We profiled this approach, and the result was that we could see how we were spending pretty much all of our time in just synchronizing threads.
Instead, we moved to a different approach, in which the first write will actually start off a new thread, dedicated to writing batches. The way it works, when a thread want to write a batch, it will add that to a queue and wake up the background writer thread, then wait on an event. The background writer will read all the current batches and merge them into a single write transaction.
When it is done, it will wake up all the sleeping writers. We tried to use TaskCompletionSource for that, initially, but we found that the inline nature of tasks made that too expensive to use. Instead, we use ManualResetEventSlim, and we explicitly wait / wake them. We even reuse events, so we don’t have to keep creating and disposing them.
The end result is that we have a pretty sequential process for actually doing concurrent writes, which turn it into a simple producers/consumer problem from threading perspective, and the actual writes into a simple write things out as fast as you can process them.
This also gives us the chance to do some re-ordering of operations to get better performance overall.
Comments
A single dedicated writer is always, simpler, cleaner solution. In .NET world, EventStore shows the way to go.
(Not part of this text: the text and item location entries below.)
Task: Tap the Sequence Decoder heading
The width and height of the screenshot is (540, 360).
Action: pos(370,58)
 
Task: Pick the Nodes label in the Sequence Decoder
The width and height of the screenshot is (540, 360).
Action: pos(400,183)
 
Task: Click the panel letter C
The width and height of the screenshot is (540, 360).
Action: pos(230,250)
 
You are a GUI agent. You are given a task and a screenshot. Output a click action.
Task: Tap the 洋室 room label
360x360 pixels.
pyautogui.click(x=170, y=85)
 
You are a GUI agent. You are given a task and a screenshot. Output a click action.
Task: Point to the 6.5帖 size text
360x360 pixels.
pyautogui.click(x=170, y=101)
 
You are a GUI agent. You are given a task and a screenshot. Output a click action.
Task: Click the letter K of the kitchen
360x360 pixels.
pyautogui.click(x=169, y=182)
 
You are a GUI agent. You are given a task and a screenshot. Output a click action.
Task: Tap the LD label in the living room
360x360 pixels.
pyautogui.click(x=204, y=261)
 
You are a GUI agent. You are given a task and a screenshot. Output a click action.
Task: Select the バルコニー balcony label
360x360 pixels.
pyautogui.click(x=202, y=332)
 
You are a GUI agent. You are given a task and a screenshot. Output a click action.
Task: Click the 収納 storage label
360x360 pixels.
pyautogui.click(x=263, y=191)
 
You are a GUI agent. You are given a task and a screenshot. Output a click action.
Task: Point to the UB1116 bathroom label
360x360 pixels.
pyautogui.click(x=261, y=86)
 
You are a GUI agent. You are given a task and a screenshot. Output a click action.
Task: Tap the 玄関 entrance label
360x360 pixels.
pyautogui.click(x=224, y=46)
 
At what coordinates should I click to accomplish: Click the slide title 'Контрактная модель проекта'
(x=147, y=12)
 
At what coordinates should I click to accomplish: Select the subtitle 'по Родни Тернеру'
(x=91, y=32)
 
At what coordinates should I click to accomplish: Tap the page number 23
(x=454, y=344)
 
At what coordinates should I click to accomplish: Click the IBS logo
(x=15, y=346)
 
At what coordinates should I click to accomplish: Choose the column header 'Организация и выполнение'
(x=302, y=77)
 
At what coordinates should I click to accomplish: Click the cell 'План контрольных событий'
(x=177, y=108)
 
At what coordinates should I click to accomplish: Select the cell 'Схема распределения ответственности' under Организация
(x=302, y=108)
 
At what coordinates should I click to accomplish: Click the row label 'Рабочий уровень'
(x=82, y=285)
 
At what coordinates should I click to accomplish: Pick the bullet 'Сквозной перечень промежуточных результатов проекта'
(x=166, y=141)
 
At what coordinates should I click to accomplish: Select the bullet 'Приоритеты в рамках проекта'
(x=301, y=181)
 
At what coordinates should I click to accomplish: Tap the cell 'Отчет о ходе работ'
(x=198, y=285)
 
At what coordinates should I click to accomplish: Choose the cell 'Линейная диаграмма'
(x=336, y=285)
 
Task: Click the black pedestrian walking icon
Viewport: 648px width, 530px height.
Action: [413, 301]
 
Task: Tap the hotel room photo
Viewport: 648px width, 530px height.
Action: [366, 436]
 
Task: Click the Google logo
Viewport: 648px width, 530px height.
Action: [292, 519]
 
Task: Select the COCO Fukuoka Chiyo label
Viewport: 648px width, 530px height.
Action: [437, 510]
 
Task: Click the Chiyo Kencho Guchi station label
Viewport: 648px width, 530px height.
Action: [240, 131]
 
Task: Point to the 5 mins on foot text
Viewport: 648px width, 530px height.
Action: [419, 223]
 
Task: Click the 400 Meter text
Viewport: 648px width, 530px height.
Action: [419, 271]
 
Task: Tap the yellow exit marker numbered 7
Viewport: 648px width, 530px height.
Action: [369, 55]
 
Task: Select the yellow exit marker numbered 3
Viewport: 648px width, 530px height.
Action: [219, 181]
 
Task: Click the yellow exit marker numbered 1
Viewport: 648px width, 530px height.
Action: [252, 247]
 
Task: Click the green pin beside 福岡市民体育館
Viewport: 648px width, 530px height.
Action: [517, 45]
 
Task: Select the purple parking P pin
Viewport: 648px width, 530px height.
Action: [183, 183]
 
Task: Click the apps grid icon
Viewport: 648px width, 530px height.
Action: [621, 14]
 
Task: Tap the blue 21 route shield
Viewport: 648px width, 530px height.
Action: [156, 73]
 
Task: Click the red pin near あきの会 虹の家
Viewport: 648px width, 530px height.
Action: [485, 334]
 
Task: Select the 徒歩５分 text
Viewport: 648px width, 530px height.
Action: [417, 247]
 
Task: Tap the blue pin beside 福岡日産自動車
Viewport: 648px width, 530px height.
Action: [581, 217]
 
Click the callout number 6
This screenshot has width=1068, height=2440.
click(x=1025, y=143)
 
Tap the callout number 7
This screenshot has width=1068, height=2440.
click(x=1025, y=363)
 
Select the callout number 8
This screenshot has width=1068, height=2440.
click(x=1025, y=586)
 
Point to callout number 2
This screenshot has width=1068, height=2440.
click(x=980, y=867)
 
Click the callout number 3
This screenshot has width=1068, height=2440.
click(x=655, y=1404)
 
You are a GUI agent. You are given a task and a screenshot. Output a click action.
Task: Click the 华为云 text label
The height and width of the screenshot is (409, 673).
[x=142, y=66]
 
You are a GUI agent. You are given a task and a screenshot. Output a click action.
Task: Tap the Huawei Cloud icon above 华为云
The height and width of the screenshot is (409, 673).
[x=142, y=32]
Looks like you got rid of the mutex because you don't need to synchronize concurrent access to actual data writing code. This could save you some thread context switching for multiple concurrent writers, but will slow you down when you have only a single writer thread. The leveldb implementation using cond variables and a mutex is quite elegant. Maybe you could keep it but improve, maybe by using lockless synchronization primitives? I'm also curious how you implemented thread synchronization for putting items into write queue and retrieving them by the writer thread. Obviously you couldn't lock the queue for the whole retrieval operation, because this wouldn't be an improvement over leveldb. Is this why you've been talking about immutable lists recently?
Rafal, I am not sure that I am following you. We do need to sync data writing code. We just moved it to a separate thread, so it can't compete with itself. We don't do context switching here, we are simply adding to the queue and waiting on the background thread to complete. There cannot be multiple writers threads, we don't support it. The queue is just a standard ConcurrentQueue.
Rafal, The leveldb approach locks very elegant, but it means that you have a big convoy here. With my approach, you have each thread only waiting for their own writes, not waiting for other writes.
I also liked the LevelDB idea, but not the mutex locks, so quite a while ago I experimented with a few designs that attempt to minimize contention and be mostly lockess. It may be that this is what Rafal is hinting at.
I added the (somewhat ugly) result of one of those proof of concept experiments in a gist (https://gist.github.com/anonymous/8099257). If I remember well, it performed quite reasonable. It is based on some ideas from Joe Duffy's reader writer spinlock that I was reading about at the time.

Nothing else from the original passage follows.